▶ TEXT EXTRACT
============

ARGUMENTS YOU COULD USE TO VOTE ‘NO’ TO THIS RECOMMENDATION

“We can’t possibly become carbon neutral by 2030; we don’t have enough information.” 

Mayor Helps met recently with the Director of the Pacific Institute for Climate Solutions (PICS) at UVIC. PICS has recently launched a funding program to help accelerate climate action. Grants of $1 million are available to “connect top researchers with policy and industry leaders to develop climate change solutions for British Columbia and beyond.”  Mayor Helps asked, “Is ‘How can the Capital Region achieve carbon neutrality by 2030?’ a good research question?” The answer was an enthusiastic yes. The funding application is, of course, a competitive process; PICS staff have offered to work with our staff to assist in developing the Letter of Intent, due February 15th.

“It’s going to cost too much.”

The CRD’s own research, “Climate Projections for the Capital Region,” (2017) documents the impacts of climate change on human health, rainwater management and sewerage, water supply and demand, tourism and recreation, transportation network, ecosystems and species, buildings and energy systems, and food and agriculture. Each impact will have a correlative cost. The more we work now to mitigate climate change, the less the costs will be in the longer term.

============

[Stored items]
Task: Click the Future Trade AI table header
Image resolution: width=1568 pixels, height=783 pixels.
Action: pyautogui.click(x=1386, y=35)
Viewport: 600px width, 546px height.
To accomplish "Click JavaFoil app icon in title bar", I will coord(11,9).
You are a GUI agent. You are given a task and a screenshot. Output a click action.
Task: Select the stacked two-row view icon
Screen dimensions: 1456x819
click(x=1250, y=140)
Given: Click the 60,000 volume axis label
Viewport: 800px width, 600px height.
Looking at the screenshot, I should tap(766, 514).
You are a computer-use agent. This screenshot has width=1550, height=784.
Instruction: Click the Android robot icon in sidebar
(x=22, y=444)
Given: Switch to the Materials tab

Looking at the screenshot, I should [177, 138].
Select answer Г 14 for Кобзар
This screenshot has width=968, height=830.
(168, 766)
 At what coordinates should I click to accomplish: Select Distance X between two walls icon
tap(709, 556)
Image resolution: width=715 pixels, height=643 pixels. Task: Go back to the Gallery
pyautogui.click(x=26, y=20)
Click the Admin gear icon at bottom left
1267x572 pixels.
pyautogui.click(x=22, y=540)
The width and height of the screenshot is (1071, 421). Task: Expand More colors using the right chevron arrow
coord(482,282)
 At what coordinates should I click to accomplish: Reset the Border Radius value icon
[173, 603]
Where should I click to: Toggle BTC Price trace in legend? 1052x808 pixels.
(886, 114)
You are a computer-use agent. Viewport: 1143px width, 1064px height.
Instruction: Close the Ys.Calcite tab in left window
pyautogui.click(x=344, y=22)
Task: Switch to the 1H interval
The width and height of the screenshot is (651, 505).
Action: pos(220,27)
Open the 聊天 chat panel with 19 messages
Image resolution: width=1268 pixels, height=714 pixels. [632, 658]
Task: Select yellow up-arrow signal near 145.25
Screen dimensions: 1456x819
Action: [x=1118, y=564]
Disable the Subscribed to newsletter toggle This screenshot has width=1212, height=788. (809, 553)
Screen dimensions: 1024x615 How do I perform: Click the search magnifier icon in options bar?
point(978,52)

============

▶ SET TASKS
**A)** Summarize the passage on objections to the 2030 carbon neutrality recommendation in three sentences.
**B)** Resume the passage on objections to the 2030 carbon neutrality recommendation, starting after its final sentence.

▶ RESULTS FOR EACH TASK
**A)** The passage responds to two arguments for voting against a recommendation to make the region carbon neutral by 2030. Against the claim that there is not enough information, it reports that Mayor Helps asked the Director of the Pacific Institute for Climate Solutions whether reaching carbon neutrality in the Capital Region by 2030 was a good research question for its $1 million grants and was told it was, and that PICS staff offered to help draft the Letter of Intent due February 15th. Against the claim that it will cost too much, it cites the CRD's 2017 report "Climate Projections for the Capital Region," which documents climate impacts across many areas, and argues that each impact carries a cost that will be lower in the long run if more is done now to mitigate climate change.

**B)**
The Stern Review: Economics of Climate Change makes this case very clearly. Using the results from formal economic models, the Review estimates that if we don’t act, the overall costs and risks of climate change will be equivalent to losing at least 5% of global GDP each year. If a wider range of risks and impacts is taken into account, the estimates of damage could rise to 20% of GDP or more. In contrast, the costs of action – reducing greenhouse gas emissions to avoid the worst impacts of climate change – can be limited to around 1% of global GDP each year.

“This is a distraction from the real work that we need staff to be doing.”

The largest single contribution to greenhouse gases in the region is transportation, fully 50% of our emissions. Solving the transportation in the region also rose to the top of the Strategic Planning agenda for the board. This is just one example of how the work that we need staff to do anyways will also allow us to decrease our emissions as a region. As Bloomberg, quoted above notes, increasing the health and quality of life of our residents and the strength of our economy is also good for reducing emissions.

“Taking action on climate change doesn’t align with my politics or ideology.” 

We turn once again to Bristol for inspiration. Bristol City Council has 56 members. They voted, unanimously, across party lines, to endorse the resolution outlined above. Conservatives, Greens, Liberal Democrats and Labour members all voted in support. Creating a strong, prosperous low-carbon economy and enhancing the health and well-being of residents is everybody’s politics.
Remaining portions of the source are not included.